Wednesday, June 4, 2008

U.S. culture 'taking over' Mexico?

Every time I hear some nativist halfwit complain that the culture of the United States is drowning in a sea of Spanish and a flood of Mexicans coming across the border, I have to laugh.

The truth is that the “Mexican” and “Latin American” cultures that are so feared are themselves so tainted, by the influence of the United States. Why should we fear people who want to emulate us?

HOW ELSE TO explain the fact that the International House of Pancakes, that U.S.-based chain of restaurants catering in breakfast food (such as pancakes) is a hit in Mexico?

It’s not that the food is all that special. Just about any community that has an I-HOP probably has some restaurant nearby that serves equally special and hearty breakfast meals.

The food is probably better at the local restaurant, which means my guess is that across Mexico, there are restaurants that would serve more satisfying meals than the food served up at the International House of Pancakes.

Yet the International House opened its first Mexican operation in the northern city of Monterrey (only about a one-hour-long airline flight from Houston) and it became a hit.

NOW, THE CHAIN is in Mexico City (the largest population city on the North American continent). The American Statesman newspaper in Austin, Texas, has a Mexico correspondent who reports that it is “The Next Big Thing” in the capital city.

The afternoon non-rush hour wait can be as long as two hours for a table, and reservations are just about required if someone wants to eat there on a weekend. Word is that International House of Pancakes is looking into further Mexican expansion.

All this for a chain of breakfast diners that are really nothing more than copies of the authentic diners that used to be found in virtually every rural U.S. town.

So a Mexican I-HOP is a copy of a copy of a rural diner. There may even be a couple more generations of copying involved in this. Just as a photocopy loses some detail every time it is recopied, I would guess we’re talking about the same loss of detail involved here.
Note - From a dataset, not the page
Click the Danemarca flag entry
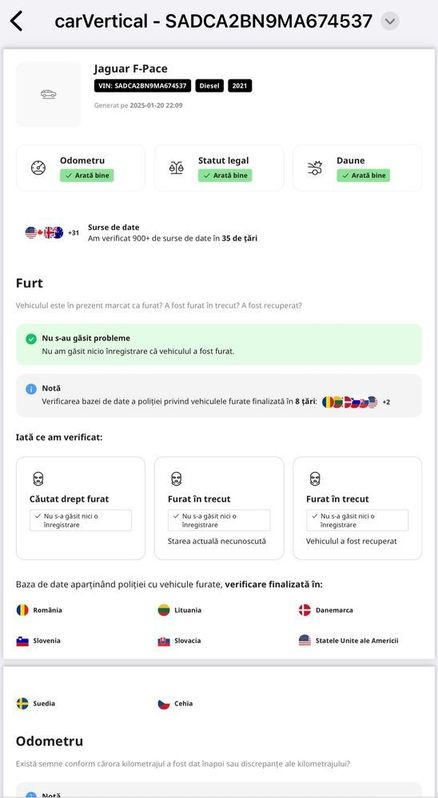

I CERTAINLHY HAVE never seen valet parking on those rare occasions when I have eaten in an International House of Pancakes on this side of the Rio Bravo del Norte/Rio Grande. Yet it can be found in Mexico.

Now my intent here is not to make fun of my Mexican ethnic brethren.

I can appreciate that an I-HOP is something new and there are many people who live in the capital who want to try it once (I’d hope they don’t feel the need to go again).

But it makes me laugh because it is evidence that the great masses of people wishing to come to the United States from Latin American countries come from a base that is already so U.S.-influenced.

COCA-COLA IS A popular drink there (and still mixed with the old formula so that Mexican-made Coke tastes the way it should – not like the Pepsi clone that U.S. Coke has become). Chili’s restaurants in Mexico are considered a fun environment to eat “foreign” foods.

And the idea that Blockbuster video serves an up-scale clientele strikes me as odd because I’m too used to the miniscule selection of videotapes their U.S. stores offer up.

But many of the same brands that play big in the U.S. are just as big in Latin America. If anything, the Mexican nativists ought to be complaining about those “pinches Yanquis” taking over their culture.

WHEN THEY DO, however, they come off sounding as ridiculous as their U.S. isolationist counterparts.

Because, when you think about it, those people who come to this country are really coming here because they want to get the “first generation” of U.S. pop culture, rather than get a disseminated copy in their home countries – where the poverty may be so intense for some that they can’t afford to truly enjoy it.

Besides, how harmful to U.S. interests can a group of people really be if they think it is a big deal to have pancakes with eggs for breakfast?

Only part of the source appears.